Die Aussagen der SPÖ bezüglich Pflegenotstand bezeichnete Strache dagegen als unglaubwürdig. Schließlich habe der "Sozialpolitiker" Gusenbauer bereits 2002 die Sinnhaftigkeit des Pflegegeldgesetzes in Frage gestellt, so Strache. Aber auch Schüssel sei bei dem derzeitigen Pflegenotstand in die Pflicht zu nehmen. Schließlich habe es die schwarz-orange Regierung zu verantworten, daß derzeit vieles im Pflegebereich im Argen liege. Die FPÖ werde diesem Thema jedenfalls weiterhin die nötige Aufmerksamkeit widmen, schloß HC Strache.

 

 Öllinger: SP-Vorschlag zur Pflegemisere greift zu kurz
Wien (grüne) - "Der Vorschlag der SPÖ zur Behebung des Pflegenotstands ist diskussionswürdig, greift aber zu kurz. Die SPÖ bleibt nämlich die Antwort schuldig, was mit den schon jetzt im Land aufhältigen ausländischen Pflegekräften passieren soll", reagiert Karl Öllinger, stv. Klubobmann und Sozialsprecher der Grünen, auf Aussagen von SP-Chef Gusenbauer.
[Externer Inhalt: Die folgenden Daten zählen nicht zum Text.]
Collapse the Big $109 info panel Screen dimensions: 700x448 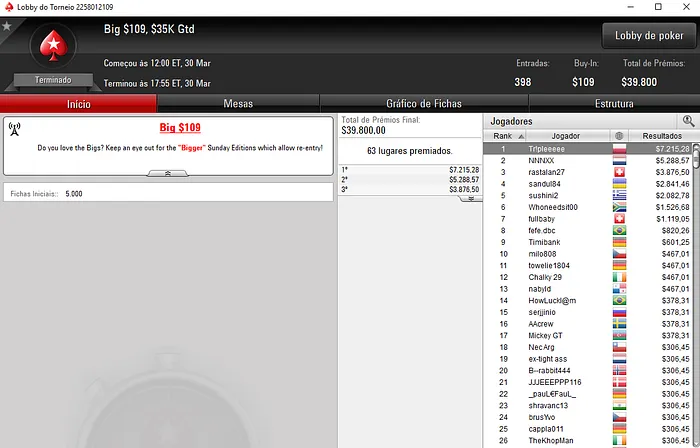click(x=168, y=173)
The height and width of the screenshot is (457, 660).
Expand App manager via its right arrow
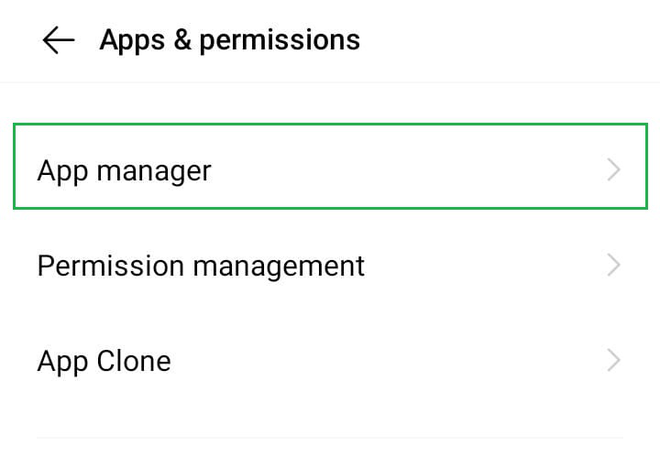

Jedes Modell muss sich an der Frage messen lassen, ob es eine Legalisierung der Pflegepersonen und eine Entkriminalisierung der Angehörigen mit sich bringt. Dazu hat sich Gusenbauer nur undeutlich geäußert! Zweitens muss die Organisation der Betreuung unkompliziert bleiben. Ob das nun über die von Gusenbauer favorisierte Variante oder über die von den Grünen vorgeschlagene über das Hausangestelltengesetz erfolgt, ist sekundär.

Massive Kritik übt Öllinger an den Vorschlägen von FPÖ und BZÖ. "Deren Vorschläge sind bisher untauglich bzw. bösartig. Wenn Westenthaler eine Au-pair-Lösung, wonach alle ein bis zwei Wochen abgewechselt werden soll, vorschlägt, dann zeigt das nur, dass er offensichtlich keine Ahnung hat. Auch der Vorschlag von Frau Rosenkranz, die MedizinstudentInnen anstelle der ausländischen Pflegerinnen einsetzen will, ist weltfremd", kritisiert Öllinger und rechnet vor. Es gibt nicht einmal 2000 Medizin-StudienanfängerInnen pro Jahr, aber 40.000 ausländische PflegerInnen. Wie soll sich das ausgehen? Außerdem: Gute ÄrztInnen müssen keine guten PflegerInnen sein - und umgekehrt. Das sind zwei grundlegend unterschiedliche Ausbildungen! Abgesehen davon: Wie stellt sich Frau Rosenkranz das vor? Sollen die MedizinstudentInnen statt der Pflegerinnen 24 Stunden in einem fremden Haushalt sein?